This thread has been locked.

If you have a related question, please click the "Ask a related question" button in the top right corner. The newly created question will be automatically linked to this question.

C6474 SRIO Error-stopped state

I am developing code for the C6474 EVM board, using CCS 3.3.82.13, DSP/BIOS 5.33.04 and XDS510USB emulator.

 

I am finding at times that the SRIO_SP1_ERR_STAT register reports that the port is in one of the following states:

Bit 16: Output port is in the OUTPUT ERROR-STOPPED state.

Bit 8: Input port is in the INPUT ERROR-STOPPED state.

 

These states can occur at various times, either during power up when using an external end point (separate power supplies), during code startup, and configuration of SRIO port, where the ends of the link are starting up at different times.

The problem can occur on either port 0 or port 1, whichever port I am trying to use.

It can occur on port 0 if using a RapidFET probe to connect to the external connector, and the connector is plugged in late, or the probe is powered up at the wrong point in time, or the probe is reset for any reason.

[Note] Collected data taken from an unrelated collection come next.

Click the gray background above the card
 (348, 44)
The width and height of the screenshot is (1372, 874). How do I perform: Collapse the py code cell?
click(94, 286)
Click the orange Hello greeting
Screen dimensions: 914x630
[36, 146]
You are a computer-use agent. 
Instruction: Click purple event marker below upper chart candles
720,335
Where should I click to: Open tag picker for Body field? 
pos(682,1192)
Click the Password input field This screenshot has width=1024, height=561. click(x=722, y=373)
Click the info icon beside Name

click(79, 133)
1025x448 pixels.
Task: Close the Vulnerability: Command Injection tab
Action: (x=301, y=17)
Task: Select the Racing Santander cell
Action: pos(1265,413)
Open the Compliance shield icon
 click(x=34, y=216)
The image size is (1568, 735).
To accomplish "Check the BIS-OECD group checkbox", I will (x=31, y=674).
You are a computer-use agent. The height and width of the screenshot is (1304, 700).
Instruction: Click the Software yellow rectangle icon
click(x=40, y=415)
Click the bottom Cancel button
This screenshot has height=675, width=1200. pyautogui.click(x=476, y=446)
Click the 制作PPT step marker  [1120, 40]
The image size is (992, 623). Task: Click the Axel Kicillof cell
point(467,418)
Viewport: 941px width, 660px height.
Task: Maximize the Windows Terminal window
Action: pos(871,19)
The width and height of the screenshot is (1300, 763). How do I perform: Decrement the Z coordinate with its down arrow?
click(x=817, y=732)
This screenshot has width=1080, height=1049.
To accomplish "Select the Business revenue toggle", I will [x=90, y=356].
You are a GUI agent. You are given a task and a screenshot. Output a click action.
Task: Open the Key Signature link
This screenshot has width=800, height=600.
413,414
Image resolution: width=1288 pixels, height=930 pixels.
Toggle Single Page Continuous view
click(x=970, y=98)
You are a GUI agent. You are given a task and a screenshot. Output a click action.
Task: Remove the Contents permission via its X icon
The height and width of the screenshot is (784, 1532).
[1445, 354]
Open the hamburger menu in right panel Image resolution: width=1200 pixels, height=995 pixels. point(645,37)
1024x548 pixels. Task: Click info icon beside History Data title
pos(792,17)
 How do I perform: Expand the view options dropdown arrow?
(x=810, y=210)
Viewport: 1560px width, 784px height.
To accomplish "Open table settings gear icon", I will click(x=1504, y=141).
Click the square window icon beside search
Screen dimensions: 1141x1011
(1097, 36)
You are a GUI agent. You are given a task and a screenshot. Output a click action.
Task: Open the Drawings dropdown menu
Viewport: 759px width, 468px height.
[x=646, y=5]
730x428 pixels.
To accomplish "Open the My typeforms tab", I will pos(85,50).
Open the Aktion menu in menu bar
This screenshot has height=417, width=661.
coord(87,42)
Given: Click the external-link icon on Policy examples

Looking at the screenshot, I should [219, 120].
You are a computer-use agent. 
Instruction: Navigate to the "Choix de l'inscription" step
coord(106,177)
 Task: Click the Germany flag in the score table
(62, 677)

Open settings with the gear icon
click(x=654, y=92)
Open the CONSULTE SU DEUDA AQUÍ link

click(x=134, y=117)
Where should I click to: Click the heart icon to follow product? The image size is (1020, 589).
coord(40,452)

The problem is intermittent.

 

I have tried to find how to clear these conditions, but SPRUG23.PDF offers no advice as to what the error actually indicates, how the error occured, or how to clear the error to allow the SRIO link to continue to be used.

 

Does anyone have any information on how to clear these stalled states, as the only way that I have found so far, is to power cycle, which is obviously not an acceptable solution.

 

  • James,

    The conditions for entering the input and output error stopped states are described in section 5.11 of the RapidIO Serial Specification:

    http://www.rapidio.org/specs/disclaimer?specfile=/zdata/specs/serial_book.pdf

    Basically, you enter these states because of bit errors that show up as protocol, packet, control symbol, or idle errors.  Generally hardware recovers from such errors automatically, but this would depend on the magnitude of the error burst.  The cases you mentioned above could easily cause bit errors.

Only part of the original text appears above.